- Screenplay by: Boris Liapunov Vasily Solovyov
- Produced by: P. Klushantsev
- Music by: S. Shatiryan
- Production company: Lennauchfilm
- Release date: November 1957 (USSR);
- Running time: 49 minutes
- Country: Soviet Union
- Language: Russian

= Road to the Stars =

1957 Soviet science fiction film

Road to the Stars (Дорога к звёздам) is a 1957 Soviet biographical film by Pavel Klushantsev (credited as P. Klushantsev). Combining elements of science educational films and speculative science fiction, the film was groundbreaking for its use of special effects to depict life in space.

== Synopsis ==

The first half of the film is historical and educational in nature, depicting mostly the life and scientific contributions of Konstantin Tsiolkovsky, along with the basic principles of rocket propulsion, ballistics, and space flight. It also depicts the contributions of Max Valier and Robert Goddard.

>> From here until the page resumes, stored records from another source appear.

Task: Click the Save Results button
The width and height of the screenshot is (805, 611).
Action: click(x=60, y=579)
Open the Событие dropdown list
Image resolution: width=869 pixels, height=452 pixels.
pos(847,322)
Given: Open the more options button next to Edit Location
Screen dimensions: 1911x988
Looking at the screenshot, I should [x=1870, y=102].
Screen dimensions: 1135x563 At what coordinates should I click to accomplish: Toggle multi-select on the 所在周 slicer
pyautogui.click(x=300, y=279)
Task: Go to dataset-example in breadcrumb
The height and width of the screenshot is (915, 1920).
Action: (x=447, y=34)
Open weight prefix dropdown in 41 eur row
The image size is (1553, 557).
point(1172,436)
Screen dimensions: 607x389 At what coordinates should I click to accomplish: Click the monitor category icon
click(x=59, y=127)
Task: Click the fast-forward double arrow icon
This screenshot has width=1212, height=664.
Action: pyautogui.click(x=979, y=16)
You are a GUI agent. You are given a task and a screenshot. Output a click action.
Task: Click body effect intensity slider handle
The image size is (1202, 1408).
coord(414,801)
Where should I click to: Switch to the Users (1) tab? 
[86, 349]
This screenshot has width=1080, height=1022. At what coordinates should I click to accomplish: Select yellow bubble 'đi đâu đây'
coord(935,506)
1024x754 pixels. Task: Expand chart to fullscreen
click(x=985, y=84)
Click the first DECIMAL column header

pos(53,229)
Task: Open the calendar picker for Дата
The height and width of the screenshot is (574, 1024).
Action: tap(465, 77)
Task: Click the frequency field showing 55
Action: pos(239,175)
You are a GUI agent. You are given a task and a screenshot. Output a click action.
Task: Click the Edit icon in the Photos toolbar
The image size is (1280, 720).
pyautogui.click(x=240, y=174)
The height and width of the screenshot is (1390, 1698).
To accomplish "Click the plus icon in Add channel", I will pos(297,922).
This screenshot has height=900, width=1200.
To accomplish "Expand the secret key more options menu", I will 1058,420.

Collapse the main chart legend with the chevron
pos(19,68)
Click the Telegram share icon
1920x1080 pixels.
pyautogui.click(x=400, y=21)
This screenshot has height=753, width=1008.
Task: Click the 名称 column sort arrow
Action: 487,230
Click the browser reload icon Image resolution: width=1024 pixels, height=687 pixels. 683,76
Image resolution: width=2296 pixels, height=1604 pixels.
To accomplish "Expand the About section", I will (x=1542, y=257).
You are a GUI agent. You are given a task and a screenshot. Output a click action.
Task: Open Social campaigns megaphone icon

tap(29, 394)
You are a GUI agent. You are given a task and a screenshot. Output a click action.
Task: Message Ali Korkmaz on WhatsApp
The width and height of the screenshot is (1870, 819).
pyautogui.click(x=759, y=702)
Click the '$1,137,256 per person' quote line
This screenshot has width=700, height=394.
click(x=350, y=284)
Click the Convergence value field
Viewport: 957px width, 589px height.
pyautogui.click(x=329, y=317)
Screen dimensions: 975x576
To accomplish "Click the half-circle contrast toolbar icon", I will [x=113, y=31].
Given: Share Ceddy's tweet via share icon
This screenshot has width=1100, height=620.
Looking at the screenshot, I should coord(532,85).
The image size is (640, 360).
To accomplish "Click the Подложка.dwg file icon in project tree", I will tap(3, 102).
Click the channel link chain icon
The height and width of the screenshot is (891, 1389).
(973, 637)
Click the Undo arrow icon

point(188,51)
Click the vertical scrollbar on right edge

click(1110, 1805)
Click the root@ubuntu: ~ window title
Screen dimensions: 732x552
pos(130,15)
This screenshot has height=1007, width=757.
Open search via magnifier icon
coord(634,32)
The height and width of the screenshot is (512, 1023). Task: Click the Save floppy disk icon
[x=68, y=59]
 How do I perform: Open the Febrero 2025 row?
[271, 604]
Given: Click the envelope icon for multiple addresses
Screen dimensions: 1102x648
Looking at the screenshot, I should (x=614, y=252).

The second half of the film is speculative in nature, with various scenes showing crewed space flight (4 years before the flight of Yuri Gagarin), a large space station (in great detail), and the first person on the Moon (12 years before the flight of Apollo 11), as well as lunar colonization.

== Cast ==
- Giorgy Solovyov — Konstantin Tsiolkovsky

== Crew ==
- Writers — Boris Liapunov, Vasily Solovyov
- Director — Pavel Klushantsev
- Operator — Mikael Galper
- Composer — S. Shatiryan
- Artist — M. Tsybasov
- Sound Engineer — RP Leviti
- Operators animation — A.V. Lavrentiev and A. M. Romanenko
- Animation artist — V. Shelkov

== Art features ==
The film was far ahead of its time in terms of cinematic special effects. In particular, it features a wheel-shaped space station eleven years before Kubrick's famous 1968 film 2001: A Space Odyssey.

== Awards ==
- 1958. 2nd prize at CCF I (Moscow)
- 1958. Bronze medal: Б. Kudricha MCF technical and scientific films Belgrade.

==Legacy==
Road to the Stars is believed to have significantly influenced Stanley Kubrick's techniques in 2001: A Space Odyssey (1968), particularly in its accurate depiction of weightlessness and a rotating space station. Encyclopedia Astronautica describes some scenes from 2001 as a "shot-for-shot duplication of Road to the Stars". Specific comparisons of shots from the two films have been analyzed by filmmaker Alessandro Cima. A 1994 article in American Cinematographer says, "When Stanley Kubrick made 2001: a Space Odyssey in 1968, he claimed to have been first to fly actor/astronauts on wires with the camera on the ground, shooting vertically while the actor's body covered the wires" but observes that Klushantsev had preceded him in this.